I also find it way easier to establish a chat with the player I just played. I wanted this for WC3 so badly, but was forced to remember his name. Now I can just contact him from the score screen.
1. The custom games system in Warcraft 3 was not bad. Yes, it could take a minute to find players, but you could find players for any custom map, at any time, with any rules/specifications you wanted. In Starcraft 2, you can play 5 custom games with absolutely random people, in maybe 30 seconds. In Warcraft 3, you could play any custom game, with whatever rules you want, with whatever mix of players you want, in maybe 2 minutes. I'm not sure how one could choose the Starcraft 2 method, especially because it greatly discourages people from making new maps, so the Starcraft 2 custom games aren't very good anyway, while the Warcraft 3 games saw constant innovation. 2. It is not way easier to play with a friend in Starcraft 2. There were no issues doing this in Warcraft 3. Just hover over their name in your friends list (or type /whois <playername>), and the game will show you the title of the game they're in. 3. It was not way easier to establish a chat with a player you just played against, not in any way. At any point during the game, you could type /f add <playername>, or you could note his name after the game in the scorescreen, or, if you totally forgot, you could watch your 'lastreplay' to get their name. The lack of 'character codes' made it easier to communicate with players. If you remember their username, you could /whois or /w them whenever you wanted. In WC3, the chat was more cumbersome as you need to memorize the other guy's name. In SC2 we have a chat box where we even can read the previous discussion when we are in a game. This was not possible in WC3. In WC3, the /r command already was there (as it is available in SC2 games) but when you had a chat with two guys, you needed to frequently enter the whole user name again. I am glad that SC2 fixed this issue.

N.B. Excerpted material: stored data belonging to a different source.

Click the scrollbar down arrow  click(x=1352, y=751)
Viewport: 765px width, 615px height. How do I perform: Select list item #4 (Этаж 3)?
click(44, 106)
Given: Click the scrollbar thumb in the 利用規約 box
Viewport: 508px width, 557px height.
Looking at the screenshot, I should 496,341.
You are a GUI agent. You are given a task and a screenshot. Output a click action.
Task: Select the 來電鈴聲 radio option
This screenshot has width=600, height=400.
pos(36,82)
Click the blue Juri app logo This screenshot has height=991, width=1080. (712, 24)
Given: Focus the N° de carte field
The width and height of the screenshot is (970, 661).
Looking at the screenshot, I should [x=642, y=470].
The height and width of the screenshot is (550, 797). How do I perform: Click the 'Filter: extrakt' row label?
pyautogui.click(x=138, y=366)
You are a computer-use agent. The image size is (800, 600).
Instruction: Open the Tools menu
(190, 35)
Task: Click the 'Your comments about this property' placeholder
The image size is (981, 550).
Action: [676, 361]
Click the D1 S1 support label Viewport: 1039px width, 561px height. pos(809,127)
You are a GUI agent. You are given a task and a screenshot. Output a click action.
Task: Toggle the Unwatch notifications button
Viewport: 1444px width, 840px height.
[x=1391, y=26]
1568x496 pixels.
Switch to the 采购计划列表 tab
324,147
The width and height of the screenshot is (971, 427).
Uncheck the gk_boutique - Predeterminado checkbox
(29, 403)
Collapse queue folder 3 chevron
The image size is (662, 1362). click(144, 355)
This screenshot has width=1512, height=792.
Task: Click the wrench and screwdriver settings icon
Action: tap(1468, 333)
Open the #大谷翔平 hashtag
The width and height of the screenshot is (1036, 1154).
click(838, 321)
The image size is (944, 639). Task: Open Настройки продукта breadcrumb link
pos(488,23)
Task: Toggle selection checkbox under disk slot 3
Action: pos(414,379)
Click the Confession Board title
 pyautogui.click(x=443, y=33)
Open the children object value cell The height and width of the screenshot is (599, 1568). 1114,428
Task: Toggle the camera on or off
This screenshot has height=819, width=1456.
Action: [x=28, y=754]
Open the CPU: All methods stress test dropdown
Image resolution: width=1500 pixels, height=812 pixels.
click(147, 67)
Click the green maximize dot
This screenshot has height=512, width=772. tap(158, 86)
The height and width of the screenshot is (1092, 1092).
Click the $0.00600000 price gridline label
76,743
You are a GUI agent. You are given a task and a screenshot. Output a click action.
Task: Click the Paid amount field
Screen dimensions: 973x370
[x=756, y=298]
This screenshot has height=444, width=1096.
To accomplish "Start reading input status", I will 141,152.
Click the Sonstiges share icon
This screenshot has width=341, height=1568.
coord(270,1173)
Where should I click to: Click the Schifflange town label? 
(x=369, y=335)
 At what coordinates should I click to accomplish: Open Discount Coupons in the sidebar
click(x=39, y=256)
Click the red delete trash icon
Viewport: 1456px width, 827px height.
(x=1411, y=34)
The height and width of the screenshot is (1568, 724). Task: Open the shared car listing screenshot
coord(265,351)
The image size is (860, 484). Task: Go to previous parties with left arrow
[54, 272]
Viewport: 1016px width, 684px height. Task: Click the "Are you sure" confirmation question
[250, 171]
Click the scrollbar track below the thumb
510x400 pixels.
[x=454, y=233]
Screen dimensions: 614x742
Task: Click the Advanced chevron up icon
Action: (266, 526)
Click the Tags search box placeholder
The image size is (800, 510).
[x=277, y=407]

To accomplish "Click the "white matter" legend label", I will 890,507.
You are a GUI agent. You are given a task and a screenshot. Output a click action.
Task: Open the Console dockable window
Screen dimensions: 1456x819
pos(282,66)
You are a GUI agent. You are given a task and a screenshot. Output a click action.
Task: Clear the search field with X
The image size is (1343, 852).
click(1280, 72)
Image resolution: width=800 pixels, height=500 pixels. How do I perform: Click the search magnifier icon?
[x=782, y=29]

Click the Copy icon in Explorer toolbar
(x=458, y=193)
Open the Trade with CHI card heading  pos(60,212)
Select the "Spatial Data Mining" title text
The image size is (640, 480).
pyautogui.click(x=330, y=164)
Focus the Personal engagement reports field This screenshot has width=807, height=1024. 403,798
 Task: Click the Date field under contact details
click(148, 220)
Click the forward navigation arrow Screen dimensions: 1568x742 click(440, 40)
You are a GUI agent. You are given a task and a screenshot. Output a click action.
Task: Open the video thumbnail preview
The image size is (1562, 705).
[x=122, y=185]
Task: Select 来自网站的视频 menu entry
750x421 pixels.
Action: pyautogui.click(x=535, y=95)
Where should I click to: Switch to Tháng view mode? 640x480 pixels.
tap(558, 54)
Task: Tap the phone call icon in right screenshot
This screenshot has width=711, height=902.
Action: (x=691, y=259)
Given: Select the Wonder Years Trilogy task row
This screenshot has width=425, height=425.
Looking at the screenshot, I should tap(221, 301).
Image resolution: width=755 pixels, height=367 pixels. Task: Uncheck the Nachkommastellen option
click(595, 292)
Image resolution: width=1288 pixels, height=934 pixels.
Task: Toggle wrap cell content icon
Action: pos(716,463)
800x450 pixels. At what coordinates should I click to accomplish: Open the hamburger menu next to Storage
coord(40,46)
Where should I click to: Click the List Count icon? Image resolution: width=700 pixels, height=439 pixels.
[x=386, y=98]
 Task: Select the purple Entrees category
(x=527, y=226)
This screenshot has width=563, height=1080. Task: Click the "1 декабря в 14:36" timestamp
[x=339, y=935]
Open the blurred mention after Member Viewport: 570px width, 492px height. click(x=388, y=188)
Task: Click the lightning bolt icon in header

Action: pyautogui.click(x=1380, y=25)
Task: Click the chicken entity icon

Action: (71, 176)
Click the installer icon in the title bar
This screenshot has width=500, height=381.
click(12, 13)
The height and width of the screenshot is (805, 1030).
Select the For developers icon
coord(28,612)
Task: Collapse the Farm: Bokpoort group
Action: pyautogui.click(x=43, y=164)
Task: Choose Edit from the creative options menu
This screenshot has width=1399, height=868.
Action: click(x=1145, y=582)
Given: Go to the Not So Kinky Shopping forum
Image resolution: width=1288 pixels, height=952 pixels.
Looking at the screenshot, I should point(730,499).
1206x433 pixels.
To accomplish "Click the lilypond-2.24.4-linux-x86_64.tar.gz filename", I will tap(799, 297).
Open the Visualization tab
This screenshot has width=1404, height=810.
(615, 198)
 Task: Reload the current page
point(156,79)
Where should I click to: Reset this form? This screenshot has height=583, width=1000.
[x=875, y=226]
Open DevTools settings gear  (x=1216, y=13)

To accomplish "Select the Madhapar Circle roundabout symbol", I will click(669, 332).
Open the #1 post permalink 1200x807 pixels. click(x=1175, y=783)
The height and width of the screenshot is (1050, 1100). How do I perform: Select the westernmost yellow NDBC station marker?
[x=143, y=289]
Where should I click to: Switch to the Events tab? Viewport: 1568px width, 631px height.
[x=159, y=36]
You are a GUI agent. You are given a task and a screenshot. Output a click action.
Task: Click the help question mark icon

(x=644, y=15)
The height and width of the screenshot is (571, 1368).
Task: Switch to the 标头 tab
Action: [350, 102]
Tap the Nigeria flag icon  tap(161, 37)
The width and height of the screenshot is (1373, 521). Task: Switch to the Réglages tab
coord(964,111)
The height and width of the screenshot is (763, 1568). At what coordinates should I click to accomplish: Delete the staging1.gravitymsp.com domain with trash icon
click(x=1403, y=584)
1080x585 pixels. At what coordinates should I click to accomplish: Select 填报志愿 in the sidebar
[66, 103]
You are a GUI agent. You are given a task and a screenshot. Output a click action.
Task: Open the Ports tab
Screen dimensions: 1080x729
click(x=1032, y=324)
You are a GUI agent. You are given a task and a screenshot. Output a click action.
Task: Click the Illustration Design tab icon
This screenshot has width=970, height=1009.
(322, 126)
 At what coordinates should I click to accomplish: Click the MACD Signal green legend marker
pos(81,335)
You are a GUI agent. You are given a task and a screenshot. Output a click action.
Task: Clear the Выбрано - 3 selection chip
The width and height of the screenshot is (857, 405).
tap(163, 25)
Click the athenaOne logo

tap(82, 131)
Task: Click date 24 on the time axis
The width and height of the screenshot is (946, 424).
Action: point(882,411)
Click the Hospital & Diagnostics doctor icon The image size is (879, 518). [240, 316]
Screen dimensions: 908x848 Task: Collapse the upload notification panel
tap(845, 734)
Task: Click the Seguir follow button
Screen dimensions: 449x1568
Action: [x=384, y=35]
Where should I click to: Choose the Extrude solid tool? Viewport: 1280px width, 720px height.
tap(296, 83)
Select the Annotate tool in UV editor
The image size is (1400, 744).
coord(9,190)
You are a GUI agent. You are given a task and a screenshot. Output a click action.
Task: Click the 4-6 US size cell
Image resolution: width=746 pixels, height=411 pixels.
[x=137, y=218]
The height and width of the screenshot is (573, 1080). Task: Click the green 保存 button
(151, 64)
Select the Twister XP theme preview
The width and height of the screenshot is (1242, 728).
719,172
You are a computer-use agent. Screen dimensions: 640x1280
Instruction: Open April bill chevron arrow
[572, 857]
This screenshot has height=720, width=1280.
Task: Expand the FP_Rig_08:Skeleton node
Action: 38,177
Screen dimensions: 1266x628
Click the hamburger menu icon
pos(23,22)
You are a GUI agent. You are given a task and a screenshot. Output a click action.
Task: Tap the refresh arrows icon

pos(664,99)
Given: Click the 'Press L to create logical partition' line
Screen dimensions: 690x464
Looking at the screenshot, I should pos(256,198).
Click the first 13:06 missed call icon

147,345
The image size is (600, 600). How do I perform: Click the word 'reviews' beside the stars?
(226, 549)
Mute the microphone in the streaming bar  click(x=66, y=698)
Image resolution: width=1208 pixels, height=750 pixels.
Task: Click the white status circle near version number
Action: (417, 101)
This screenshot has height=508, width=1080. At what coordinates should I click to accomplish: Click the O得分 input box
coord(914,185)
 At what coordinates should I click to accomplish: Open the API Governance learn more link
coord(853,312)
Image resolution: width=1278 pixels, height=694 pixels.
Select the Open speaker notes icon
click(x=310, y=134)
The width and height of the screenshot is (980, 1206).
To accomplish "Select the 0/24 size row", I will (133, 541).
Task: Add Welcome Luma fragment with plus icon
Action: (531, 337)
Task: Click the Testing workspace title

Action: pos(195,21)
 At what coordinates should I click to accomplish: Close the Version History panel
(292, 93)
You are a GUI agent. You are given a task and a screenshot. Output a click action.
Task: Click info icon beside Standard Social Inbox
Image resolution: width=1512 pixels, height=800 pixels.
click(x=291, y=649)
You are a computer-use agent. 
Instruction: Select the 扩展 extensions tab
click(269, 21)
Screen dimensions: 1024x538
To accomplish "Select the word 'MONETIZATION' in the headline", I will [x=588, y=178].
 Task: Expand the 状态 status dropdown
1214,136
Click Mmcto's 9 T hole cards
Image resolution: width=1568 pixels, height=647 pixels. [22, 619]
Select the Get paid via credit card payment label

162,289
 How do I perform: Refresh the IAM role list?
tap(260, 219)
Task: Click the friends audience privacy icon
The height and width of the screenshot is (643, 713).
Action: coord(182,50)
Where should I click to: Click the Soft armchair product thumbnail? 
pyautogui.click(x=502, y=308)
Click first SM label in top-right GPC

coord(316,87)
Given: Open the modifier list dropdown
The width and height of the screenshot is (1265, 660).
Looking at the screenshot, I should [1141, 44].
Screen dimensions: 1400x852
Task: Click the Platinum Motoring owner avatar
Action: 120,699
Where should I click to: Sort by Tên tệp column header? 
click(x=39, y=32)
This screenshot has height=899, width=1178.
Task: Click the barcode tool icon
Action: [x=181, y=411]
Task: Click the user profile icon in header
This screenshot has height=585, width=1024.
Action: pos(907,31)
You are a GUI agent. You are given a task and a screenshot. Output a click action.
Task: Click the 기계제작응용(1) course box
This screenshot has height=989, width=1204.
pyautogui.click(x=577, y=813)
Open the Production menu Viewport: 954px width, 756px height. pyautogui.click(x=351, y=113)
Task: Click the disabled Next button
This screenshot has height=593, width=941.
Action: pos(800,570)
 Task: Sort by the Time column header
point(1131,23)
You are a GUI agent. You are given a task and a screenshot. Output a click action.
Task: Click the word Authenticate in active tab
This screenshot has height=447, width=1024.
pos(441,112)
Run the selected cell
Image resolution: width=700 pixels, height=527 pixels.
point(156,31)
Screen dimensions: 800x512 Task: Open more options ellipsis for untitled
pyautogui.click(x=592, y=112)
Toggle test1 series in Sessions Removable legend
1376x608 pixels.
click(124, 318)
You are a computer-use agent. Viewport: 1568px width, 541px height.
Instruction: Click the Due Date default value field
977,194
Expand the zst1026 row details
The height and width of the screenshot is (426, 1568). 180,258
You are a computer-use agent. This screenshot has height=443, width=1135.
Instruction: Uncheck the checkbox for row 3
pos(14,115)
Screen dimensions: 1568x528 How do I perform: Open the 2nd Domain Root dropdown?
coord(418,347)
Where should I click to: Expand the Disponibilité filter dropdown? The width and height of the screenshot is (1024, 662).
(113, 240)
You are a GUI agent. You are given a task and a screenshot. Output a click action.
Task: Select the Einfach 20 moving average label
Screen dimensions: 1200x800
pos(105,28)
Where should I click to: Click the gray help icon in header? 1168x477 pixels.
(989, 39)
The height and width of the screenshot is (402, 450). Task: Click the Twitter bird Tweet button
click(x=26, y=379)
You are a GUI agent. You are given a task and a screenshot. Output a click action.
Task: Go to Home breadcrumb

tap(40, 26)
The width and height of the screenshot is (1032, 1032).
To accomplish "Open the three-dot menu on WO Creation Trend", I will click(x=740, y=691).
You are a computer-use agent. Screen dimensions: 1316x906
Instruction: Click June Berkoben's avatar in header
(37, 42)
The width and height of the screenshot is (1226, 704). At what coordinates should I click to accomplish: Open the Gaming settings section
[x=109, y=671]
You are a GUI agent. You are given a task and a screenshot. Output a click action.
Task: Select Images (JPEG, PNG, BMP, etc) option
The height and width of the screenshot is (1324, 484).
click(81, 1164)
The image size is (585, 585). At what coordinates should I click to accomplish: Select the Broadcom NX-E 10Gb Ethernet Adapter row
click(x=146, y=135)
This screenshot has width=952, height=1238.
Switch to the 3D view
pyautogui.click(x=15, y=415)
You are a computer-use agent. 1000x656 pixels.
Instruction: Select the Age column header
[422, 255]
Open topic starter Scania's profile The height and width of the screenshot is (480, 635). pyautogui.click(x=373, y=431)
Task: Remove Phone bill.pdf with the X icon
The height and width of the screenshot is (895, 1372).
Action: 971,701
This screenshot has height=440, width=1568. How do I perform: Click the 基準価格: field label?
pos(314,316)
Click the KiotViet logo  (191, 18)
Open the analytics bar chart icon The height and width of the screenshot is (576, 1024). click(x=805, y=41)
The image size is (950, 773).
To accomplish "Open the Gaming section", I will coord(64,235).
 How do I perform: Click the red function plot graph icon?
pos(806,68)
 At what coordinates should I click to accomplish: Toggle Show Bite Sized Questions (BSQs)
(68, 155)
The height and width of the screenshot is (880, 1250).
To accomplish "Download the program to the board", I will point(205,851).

In WC3, any username was unique per realm so many weird usernames showed up. SC2 allows any name to be used up to 1000 times, which is an advantage over WC3. Overall, I use the chat function in SC2 way more because it is easier to keep track of friends.
The whois command in WC3 still made it difficult to count the amount of space characters. It was a pain to get with a friend into a custom game.
In WC3 you needed to accept to play with weird custom map settings. Often I didn't find the game I wanted to play and needed to create my own game. Often it took minutes to start. SC2 favors default map settings over other ones, but this provides a faster game start and ensures that most guys are familiar with the map settings.
The UI could be better, but it should't try to emulate WC3 (or SC1.)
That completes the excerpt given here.